Le 7 février 2011 par P.B
11 heures marché des Couronneries, Poitiers
Une loi de la honte Le projet de loi Besson est en discussion au Sénat. Si ce texte est adopté, il va restreindre considérablement le droit des personnes étrangères : augmentation de la durée de rétention de 32 jours à 45 jours, y compris pour les enfants ; modification de la procédure devant le juge avec intervention du juge administratif avant le juge des libertés délai de maintien en garde en vue pouvant aller jusqu’à 5 jours (plus que pour les assassins) suppression de l’aide médicale d’État ( et donc instauration d’un barrage dans l’accès aux soins) extension de la déchéance de nationalité aux personnes naturalisées depuis moins de 10 ans (pour meurtre ou violences) peine de bannissement de 2 à 5 ans sans contrôle du juge ; maintien du délit de solidarité pour tous ceux qui aident les personnes étrangères...
Ce projet affiche clairement un projet de société construit sur la peur et le rejet de l’autre, stigmatisant les étrangers et les français d’origine étrangère.
Une politique de la honte Notre pays est confronté depuis l’élection de Nicolas Sarkozy à la pire des politiques contre les étrangers que nous ayons connue. La traque aux étrangers est devenue une pratique administrative courante, mobilisant effectifs de police et moyens importants, allant jusqu’à l’arrestation des enfants dans les écoles.

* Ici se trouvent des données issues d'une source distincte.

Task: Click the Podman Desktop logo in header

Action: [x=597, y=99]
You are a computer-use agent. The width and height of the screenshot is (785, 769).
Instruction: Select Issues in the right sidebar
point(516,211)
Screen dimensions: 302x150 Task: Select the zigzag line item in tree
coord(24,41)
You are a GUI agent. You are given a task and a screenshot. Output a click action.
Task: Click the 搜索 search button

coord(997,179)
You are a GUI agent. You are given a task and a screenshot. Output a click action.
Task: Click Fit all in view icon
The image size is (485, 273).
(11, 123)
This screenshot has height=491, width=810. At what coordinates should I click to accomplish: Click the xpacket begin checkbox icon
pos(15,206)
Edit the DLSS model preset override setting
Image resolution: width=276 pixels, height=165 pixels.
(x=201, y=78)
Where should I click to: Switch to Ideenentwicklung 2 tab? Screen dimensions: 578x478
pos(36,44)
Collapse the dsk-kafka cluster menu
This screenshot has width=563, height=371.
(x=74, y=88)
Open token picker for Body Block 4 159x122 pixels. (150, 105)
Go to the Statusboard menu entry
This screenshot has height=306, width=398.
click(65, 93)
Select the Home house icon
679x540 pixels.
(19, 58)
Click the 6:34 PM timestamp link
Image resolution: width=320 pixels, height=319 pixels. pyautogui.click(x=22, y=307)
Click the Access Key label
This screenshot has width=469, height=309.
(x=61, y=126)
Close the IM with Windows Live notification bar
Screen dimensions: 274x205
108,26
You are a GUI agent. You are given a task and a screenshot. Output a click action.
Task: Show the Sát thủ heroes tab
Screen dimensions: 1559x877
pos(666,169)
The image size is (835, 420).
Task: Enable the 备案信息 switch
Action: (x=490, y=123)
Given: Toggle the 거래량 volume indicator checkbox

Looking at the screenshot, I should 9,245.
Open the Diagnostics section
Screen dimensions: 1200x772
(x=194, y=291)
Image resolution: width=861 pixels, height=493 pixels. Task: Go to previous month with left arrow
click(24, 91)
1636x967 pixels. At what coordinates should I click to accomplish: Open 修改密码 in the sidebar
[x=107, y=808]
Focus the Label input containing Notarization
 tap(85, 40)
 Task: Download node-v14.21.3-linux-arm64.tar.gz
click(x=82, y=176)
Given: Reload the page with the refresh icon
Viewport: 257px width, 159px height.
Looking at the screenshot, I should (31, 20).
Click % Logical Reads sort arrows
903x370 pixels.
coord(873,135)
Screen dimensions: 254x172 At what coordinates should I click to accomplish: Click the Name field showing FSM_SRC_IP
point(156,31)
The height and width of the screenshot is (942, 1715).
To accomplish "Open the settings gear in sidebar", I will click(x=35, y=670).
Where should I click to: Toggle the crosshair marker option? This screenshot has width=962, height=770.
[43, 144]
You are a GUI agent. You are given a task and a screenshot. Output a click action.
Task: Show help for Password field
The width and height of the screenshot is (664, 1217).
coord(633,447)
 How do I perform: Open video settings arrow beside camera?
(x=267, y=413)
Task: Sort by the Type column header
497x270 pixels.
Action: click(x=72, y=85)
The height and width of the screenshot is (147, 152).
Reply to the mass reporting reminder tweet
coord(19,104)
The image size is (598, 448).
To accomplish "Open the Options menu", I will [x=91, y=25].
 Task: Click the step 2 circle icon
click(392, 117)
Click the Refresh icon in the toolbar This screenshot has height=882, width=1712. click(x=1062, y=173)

L’objectif de 28 000 reconduites à la frontière et la politique du chiffre autorisent tous les excès.
La préfecture fabrique des sans papiers, de la misère et de la précarité La carte de 10 ans n’a quasiment plus de réalité. Les autorisations de séjour de 1 an ne sont pas renouvelées, elles sont délivrées pour de courtes périodes (1 à 3 mois) privant les personnes de tout droit : aides sociales, droit au travail. Les personnes qui ne sont pas expulsables (en raison par exemple de la situation dans leur pays), ne sont pas davantage régularisées. Elles restent en France privées de tout droit : droit d’avoir un travail, un logement décent, des allocations...
Sans papiers et sans logis Aujourd’hui à Poitiers comme ailleurs en France, il y a des familles d’étrangers qui ne trouvent pas à se loger. La situation est encore plus difficile pour les sans-papiers ou les étrangers en situation précaire : les titres de courte durée les privent du logement social, des allocations familiales et des aides au logement ; la préfecture fait pression pour limiter leur accueil dans les CHRS (le "115") alors que ces centres sont tenus d’accueillir "toute situation de détresse" (cf article L. 111-2 du code de l’action sociale et des familles) ; les déboutés du droit d’asile sont renvoyés des CADA et se retrouvent à la rue sans qu’une solution alternative leur soit proposée. Il est donc urgent que les autorités préfectorales et municipales s’entendent pour accueillir dignement les familles d’étrangers.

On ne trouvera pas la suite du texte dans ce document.